Ora la domanda è: come può un politico essere tanto fiducioso nel futuro dell’Italia quando un giovane su cinque è una zavorra, una palla al piede? È come fare una staffetta dove un frazionista è un obeso settantenne. Come si può essere competitivi?
Ma chi è il neet? Non necessariamente è un fannullone, uno scansafatiche o al peggio un drogato o un poco di buono. Spesso è semplicemente un giovane educato in modo troppo permissivo, vittima di quei lassismo e buonismo che hanno dominato gli ultimi decenni italiani.
Diciamo subito che un neet non è un disoccupato; è uno che non cerca nemmeno lavoro, se non per le pressioni della famiglia (quindi è una ricerca fittizia). Molti giovani sognano di fare i calciatori, i cantanti, di entrare nel mondo della moda o del cinema: saranno magari ingenui, ma almeno hanno in testa qualcosa.
Il neet no. Non ha interessi, non ha particolari passioni, se gli chiedi che lavoro vorrebbe fare non sa risponderti, a lui andrebbe bene tutto, anche se questa accondiscendenza alla fine diventa un alibi per la sua inazione.
A scuola non ha mai brillato, ma non è mai stato un lavativo, un diploma magari strappato coi denti, una laurea con il minimo sforzo o mai raggiunta perché la materia “non faceva per lui”. Nessun particolare interesse a valorizzarsi.
I genitori sono i classici nemici dell’aut aut che sperano sempre che il figlio diventi l’amministratore delegato di Telecom o di FCA e che quindi mai si sognerebbero di spiegargli che “o ti dai una mossa o è meglio che vai a fare…” segue elenco di lavori molto umili (ma rispettabilissimi) che al genitore che pensa di avere un figlio genio suonerebbero come offese personali.
In tutti i colloqui che il neet è spinto a fare, l’interlocutore capisce subito l’assenza di interessi e passa al prossimo candidato.

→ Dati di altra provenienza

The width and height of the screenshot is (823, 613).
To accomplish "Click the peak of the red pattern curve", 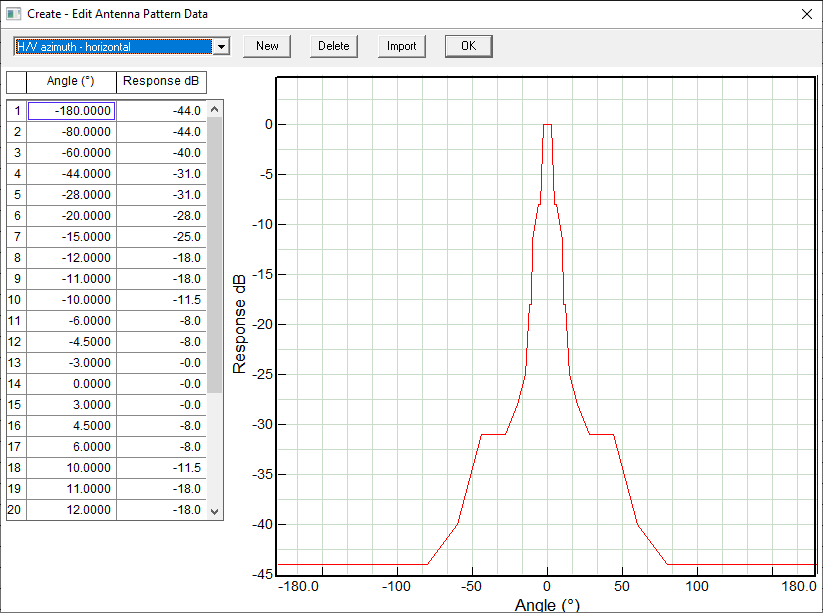I will (x=547, y=125).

Un sondaggio Eulab indica che 30,8% dei neet è fiducioso di trovare lavoro, il 25,4% è disimpegnato (ha interrotto gli studi e s’impegnano pochissimo nella ricerca del lavoro), il 19,4% è sfiduciato (hanno una visione negativa del lavoro e non credono di trovarlo), il 7,8% è esigente (attendono un lavoro pari alle proprie aspettative), il 7,6% è agiato (si può permettere di non lavorare) e il 5,2% è un sognatore (sperano di trovare il lavoro desiderato, ma non fanno nulla per diventare competitivi).
Dura vita per i neet, oggi che la raccomandazione è passata di moda. Anni fa il neet era il classico raccomandato che entrava con un posto fisso nella pubblica amministrazione, una zavorra mantenuta dalla società che lavorava, magari diligentemente, ma con la lentezza di un bradipo. Oppure era quello che vivacchiava con il negozio apertogli dai genitori, sopravviveva grazie a condizioni economiche favorevoli; oggi che c’è crisi pochi scellerati genitori investirebbero in figli la cui più grande domanda esistenziale è “cosa fare oggi?”.
Ora non c’è più nemmeno la leva obbligatoria a svegliare i neet che comunque mai si sognerebbero di fare domanda per entrare nella Polizia o nei Carabinieri.
Insomma: essere neet è dura, ma è più dura per un Paese che, in un modo o nell’altro, li deve mantenere.